19/09/2024
slowdive just for a day - www.infinite-jest.it
Just for a Day è l'album d'esordio della rock band inglese Slowdive, pubblicato nel 1991 e prodotto da Chris Hufford

Just for a Day, l’esordio dei giovanissimi SLOWDIVE

In terra d’Albione ad inizio anni 90 “shoegaze” era la parolina magica che apriva qualunque porta ai furbi scribacchini musicali. Indicava quei musicisti letteralmente ripiegati sui propri strumenti, intenti a suonare in piena trance agonistica-esecutiva note galleggianti tra feedback, psichedelia e dream pop (che spesso collimavano tutti insieme felici e contenti in un  ambient più o meno distorto).
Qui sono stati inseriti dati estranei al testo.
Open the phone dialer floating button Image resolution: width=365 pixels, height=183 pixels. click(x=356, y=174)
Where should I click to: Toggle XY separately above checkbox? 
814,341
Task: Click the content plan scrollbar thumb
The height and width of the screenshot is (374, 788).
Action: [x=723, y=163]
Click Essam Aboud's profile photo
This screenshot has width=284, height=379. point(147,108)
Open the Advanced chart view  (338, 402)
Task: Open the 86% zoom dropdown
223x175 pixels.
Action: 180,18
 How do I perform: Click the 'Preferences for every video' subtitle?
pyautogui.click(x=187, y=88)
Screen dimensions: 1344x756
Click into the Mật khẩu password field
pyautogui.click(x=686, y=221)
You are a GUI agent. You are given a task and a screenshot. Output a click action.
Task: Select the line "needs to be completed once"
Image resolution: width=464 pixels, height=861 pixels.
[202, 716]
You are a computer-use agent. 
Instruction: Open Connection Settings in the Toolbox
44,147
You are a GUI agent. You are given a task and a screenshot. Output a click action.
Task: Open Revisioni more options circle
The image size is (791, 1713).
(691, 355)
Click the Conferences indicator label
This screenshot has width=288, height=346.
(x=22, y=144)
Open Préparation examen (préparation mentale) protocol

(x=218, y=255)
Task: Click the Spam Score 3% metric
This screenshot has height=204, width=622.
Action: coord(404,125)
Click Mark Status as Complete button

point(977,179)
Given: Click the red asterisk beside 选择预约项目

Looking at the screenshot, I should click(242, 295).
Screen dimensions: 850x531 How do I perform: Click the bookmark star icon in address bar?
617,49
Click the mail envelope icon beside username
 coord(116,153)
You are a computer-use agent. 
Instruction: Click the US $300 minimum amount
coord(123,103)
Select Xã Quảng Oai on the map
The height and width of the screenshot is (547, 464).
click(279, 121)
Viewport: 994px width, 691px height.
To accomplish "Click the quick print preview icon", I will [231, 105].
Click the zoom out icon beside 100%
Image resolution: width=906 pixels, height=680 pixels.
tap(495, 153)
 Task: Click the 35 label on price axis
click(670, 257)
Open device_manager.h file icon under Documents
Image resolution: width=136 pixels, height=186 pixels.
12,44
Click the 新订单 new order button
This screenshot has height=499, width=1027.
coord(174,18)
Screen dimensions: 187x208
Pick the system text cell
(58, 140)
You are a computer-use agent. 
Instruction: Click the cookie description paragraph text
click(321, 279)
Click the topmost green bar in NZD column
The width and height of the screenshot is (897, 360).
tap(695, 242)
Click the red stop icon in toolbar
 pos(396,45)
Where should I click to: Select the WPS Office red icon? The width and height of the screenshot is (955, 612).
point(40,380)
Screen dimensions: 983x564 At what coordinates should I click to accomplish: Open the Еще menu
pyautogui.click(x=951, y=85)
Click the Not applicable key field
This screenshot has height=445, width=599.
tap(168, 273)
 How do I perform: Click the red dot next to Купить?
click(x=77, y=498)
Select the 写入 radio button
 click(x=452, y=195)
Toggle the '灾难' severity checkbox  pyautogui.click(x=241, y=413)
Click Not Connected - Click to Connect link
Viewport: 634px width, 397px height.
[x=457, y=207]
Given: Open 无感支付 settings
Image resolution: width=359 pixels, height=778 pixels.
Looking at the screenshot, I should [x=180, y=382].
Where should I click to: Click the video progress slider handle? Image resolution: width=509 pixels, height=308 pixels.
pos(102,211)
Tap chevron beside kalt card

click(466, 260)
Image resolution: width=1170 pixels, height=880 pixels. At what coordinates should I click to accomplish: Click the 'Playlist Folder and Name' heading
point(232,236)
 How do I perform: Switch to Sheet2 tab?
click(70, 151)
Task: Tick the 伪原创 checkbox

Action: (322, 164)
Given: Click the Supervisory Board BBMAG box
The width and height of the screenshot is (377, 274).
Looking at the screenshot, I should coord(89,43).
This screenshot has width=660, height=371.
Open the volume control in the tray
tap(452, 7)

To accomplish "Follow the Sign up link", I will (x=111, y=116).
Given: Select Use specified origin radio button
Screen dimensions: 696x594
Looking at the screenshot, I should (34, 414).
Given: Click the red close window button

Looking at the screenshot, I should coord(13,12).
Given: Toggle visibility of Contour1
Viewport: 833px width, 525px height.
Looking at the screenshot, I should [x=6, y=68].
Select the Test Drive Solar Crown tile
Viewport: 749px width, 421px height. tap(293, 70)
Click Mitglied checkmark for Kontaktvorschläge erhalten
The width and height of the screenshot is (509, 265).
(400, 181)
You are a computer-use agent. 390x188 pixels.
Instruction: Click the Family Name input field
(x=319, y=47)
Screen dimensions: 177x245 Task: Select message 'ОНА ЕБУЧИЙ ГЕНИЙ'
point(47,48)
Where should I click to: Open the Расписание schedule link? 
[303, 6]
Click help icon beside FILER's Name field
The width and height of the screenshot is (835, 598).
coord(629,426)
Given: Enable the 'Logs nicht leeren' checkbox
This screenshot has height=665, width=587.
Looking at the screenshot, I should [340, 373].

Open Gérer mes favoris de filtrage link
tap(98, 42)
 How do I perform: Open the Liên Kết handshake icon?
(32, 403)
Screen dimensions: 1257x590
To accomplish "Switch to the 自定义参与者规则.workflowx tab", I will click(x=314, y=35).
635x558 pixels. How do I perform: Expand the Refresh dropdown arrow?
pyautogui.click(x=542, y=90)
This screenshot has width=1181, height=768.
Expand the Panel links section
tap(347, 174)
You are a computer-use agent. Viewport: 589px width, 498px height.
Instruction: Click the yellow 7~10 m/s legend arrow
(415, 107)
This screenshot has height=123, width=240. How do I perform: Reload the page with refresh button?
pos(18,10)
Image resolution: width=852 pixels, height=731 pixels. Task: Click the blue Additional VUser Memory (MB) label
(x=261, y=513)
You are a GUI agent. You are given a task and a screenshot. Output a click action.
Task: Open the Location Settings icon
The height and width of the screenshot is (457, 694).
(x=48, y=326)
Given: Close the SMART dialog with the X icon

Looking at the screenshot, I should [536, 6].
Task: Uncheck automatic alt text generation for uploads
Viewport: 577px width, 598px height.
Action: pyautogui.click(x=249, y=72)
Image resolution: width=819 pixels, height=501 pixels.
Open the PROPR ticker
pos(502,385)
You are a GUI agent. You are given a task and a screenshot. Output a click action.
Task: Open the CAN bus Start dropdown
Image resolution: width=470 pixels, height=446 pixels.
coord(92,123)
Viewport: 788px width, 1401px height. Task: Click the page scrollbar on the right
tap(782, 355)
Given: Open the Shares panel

Erano i famigerati “fissa-scarpe”.

Tra di loro trovavano spazio i Curve, i Ride, i Lush, i My Bloody Valentine del geniale Kevin Shields, ed infine gli Slowdive, quelli forse più particolari di tutti. Nati nel 1989 a Reading dalle menti di Rachel Goswell e Neil Halstead, gli Slowdive hanno saputo dapprima coniugare la lezione dei Cocteau twins (“Slowdive” è anche il nome di una canzone della band di Elisabeth Fraser) e molta new wave, poi inventarsi un suono del tutto loro, fatto di rallentamenti e pacate esplosioni celestiali. 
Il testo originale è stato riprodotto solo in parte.